- [What you have to do]
What lines of the material below hold the string "next"? Copy them out.

- [Extracted material]
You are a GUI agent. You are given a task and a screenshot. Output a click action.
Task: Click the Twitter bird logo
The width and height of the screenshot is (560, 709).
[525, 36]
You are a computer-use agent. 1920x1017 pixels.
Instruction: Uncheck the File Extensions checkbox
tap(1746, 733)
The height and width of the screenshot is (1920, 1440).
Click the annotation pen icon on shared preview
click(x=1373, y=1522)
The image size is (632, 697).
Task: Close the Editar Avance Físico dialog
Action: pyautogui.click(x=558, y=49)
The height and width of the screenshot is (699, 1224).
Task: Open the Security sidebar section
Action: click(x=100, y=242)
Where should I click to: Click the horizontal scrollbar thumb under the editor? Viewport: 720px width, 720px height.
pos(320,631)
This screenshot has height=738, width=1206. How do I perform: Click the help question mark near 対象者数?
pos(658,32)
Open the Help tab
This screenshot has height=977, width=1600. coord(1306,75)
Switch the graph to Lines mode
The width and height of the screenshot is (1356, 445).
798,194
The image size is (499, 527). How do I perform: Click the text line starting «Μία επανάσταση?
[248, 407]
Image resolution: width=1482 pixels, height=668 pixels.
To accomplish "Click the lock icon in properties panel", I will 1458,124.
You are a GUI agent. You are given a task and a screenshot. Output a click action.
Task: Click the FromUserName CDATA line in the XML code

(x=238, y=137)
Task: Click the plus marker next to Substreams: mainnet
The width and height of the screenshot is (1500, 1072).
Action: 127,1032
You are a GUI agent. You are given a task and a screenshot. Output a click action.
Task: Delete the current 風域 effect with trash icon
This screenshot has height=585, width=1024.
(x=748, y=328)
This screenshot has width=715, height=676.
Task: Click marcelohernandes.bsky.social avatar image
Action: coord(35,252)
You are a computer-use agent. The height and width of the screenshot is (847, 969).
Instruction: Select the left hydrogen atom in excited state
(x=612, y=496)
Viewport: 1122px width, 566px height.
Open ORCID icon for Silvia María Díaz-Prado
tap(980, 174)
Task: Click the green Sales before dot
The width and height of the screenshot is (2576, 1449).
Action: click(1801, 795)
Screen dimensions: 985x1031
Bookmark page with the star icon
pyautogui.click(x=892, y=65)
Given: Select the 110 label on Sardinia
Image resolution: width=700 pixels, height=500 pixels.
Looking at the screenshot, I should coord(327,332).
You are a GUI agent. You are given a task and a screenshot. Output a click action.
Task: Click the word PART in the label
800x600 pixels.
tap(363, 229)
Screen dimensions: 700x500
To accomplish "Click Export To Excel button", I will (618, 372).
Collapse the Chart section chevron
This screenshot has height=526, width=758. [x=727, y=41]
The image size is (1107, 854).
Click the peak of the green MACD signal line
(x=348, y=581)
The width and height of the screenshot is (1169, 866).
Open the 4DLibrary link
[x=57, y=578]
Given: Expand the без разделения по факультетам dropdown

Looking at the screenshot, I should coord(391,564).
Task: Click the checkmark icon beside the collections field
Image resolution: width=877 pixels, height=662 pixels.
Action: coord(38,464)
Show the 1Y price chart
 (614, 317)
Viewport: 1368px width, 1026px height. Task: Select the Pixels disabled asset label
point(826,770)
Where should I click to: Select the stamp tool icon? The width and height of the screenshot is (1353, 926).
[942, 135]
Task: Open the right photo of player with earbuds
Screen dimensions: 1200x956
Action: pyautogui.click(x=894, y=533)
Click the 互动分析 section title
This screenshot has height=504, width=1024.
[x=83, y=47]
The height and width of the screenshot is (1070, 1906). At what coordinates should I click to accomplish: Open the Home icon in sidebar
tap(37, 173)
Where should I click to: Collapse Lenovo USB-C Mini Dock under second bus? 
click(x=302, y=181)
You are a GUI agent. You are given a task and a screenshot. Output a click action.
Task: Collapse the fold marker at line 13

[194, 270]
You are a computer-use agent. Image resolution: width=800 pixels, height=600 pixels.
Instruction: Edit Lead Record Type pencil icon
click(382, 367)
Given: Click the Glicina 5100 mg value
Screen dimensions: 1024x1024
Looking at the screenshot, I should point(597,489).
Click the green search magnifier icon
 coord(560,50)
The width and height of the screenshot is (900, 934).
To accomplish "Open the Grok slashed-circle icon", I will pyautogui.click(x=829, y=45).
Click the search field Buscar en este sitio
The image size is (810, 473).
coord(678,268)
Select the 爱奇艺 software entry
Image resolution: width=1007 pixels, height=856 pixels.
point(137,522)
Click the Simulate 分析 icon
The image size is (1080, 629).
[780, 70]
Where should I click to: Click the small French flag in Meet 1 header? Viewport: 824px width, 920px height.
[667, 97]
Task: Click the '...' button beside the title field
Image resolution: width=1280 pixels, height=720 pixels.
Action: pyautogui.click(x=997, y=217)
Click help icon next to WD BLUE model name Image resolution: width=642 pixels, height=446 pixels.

- [Exercise output]
Task: Click the plus marker next to Substreams: mainnet
Click help icon next to WD BLUE model name Image resolution: width=642 pixels, height=446 pixels.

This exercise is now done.